▶ **Exercise materials**

+ + +

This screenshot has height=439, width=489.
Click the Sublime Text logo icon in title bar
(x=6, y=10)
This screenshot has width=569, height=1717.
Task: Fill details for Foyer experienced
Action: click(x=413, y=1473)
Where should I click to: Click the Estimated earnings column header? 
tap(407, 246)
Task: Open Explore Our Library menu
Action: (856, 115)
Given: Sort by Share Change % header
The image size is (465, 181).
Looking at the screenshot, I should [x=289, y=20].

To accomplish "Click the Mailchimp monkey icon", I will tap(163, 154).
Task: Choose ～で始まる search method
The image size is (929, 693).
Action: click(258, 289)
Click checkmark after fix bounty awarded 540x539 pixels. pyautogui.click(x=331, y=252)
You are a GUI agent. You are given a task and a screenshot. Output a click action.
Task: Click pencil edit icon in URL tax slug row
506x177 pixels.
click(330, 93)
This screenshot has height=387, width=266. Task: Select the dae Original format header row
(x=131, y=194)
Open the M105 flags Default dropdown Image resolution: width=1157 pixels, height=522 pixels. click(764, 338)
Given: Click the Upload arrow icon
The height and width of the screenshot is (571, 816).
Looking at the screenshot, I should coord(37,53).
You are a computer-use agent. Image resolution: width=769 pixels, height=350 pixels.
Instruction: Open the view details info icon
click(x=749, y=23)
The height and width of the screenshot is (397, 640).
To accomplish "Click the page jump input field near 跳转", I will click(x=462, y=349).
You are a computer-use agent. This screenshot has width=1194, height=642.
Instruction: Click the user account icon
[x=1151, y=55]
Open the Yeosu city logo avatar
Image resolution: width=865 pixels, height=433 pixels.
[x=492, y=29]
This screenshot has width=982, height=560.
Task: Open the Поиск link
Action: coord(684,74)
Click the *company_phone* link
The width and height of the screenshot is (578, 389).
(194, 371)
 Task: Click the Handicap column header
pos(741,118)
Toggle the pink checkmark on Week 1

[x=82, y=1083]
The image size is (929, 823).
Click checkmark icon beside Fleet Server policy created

+ + +

▶ **Work item**
Return only this span, exactly: the line that contains "Click the Sublime Text logo icon in title bar" and all lines after it to the end of the records.

▶ **Written answer**
Click the Sublime Text logo icon in title bar
(x=6, y=10)
This screenshot has width=569, height=1717.
Task: Fill details for Foyer experienced
Action: click(x=413, y=1473)
Where should I click to: Click the Estimated earnings column header? 
tap(407, 246)
Task: Open Explore Our Library menu
Action: (856, 115)
Given: Sort by Share Change % header
The image size is (465, 181).
Looking at the screenshot, I should [x=289, y=20].

To accomplish "Click the Mailchimp monkey icon", I will tap(163, 154).
Task: Choose ～で始まる search method
The image size is (929, 693).
Action: click(258, 289)
Click checkmark after fix bounty awarded 540x539 pixels. pyautogui.click(x=331, y=252)
You are a GUI agent. You are given a task and a screenshot. Output a click action.
Task: Click pencil edit icon in URL tax slug row
506x177 pixels.
click(330, 93)
This screenshot has height=387, width=266. Task: Select the dae Original format header row
(x=131, y=194)
Open the M105 flags Default dropdown Image resolution: width=1157 pixels, height=522 pixels. click(764, 338)
Given: Click the Upload arrow icon
The height and width of the screenshot is (571, 816).
Looking at the screenshot, I should coord(37,53).
You are a computer-use agent. Image resolution: width=769 pixels, height=350 pixels.
Instruction: Open the view details info icon
click(x=749, y=23)
The height and width of the screenshot is (397, 640).
To accomplish "Click the page jump input field near 跳转", I will click(x=462, y=349).
You are a computer-use agent. This screenshot has width=1194, height=642.
Instruction: Click the user account icon
[x=1151, y=55]
Open the Yeosu city logo avatar
Image resolution: width=865 pixels, height=433 pixels.
[x=492, y=29]
This screenshot has width=982, height=560.
Task: Open the Поиск link
Action: coord(684,74)
Click the *company_phone* link
The width and height of the screenshot is (578, 389).
(194, 371)
 Task: Click the Handicap column header
pos(741,118)
Toggle the pink checkmark on Week 1

[x=82, y=1083]
The image size is (929, 823).
Click checkmark icon beside Fleet Server policy created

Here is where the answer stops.